───── DATASET ENTRIES

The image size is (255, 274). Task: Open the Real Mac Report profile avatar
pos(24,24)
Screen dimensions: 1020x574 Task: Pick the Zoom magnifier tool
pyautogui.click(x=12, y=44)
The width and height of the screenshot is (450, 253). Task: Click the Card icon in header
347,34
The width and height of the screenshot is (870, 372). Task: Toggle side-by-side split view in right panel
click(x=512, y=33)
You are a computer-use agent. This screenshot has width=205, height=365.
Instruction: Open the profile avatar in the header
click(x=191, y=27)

──────────
───── DATASET ENTRIES

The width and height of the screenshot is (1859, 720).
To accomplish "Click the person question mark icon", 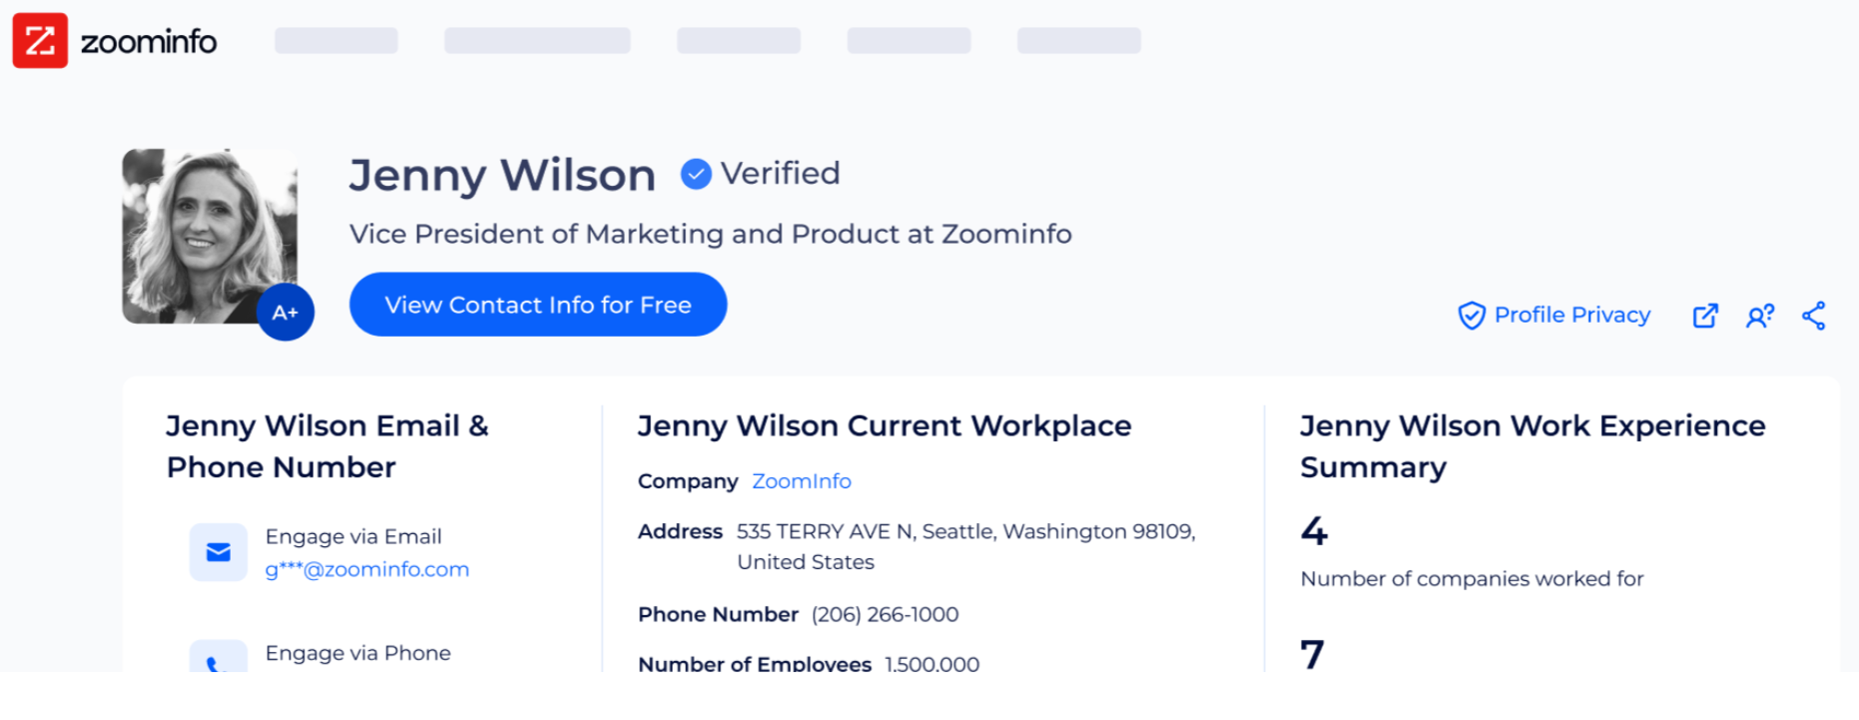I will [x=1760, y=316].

──────────

**TASK TO CARRY OUT**: Set down, unchanged, only those lines above that fall between the line with "Screen dimensions: 1020x574" and the line with "You are a computer-use", the two end lines included.

**REPLY**:
Screen dimensions: 1020x574 Task: Pick the Zoom magnifier tool
pyautogui.click(x=12, y=44)
The width and height of the screenshot is (450, 253). Task: Click the Card icon in header
347,34
The width and height of the screenshot is (870, 372). Task: Toggle side-by-side split view in right panel
click(x=512, y=33)
You are a computer-use agent. This screenshot has width=205, height=365.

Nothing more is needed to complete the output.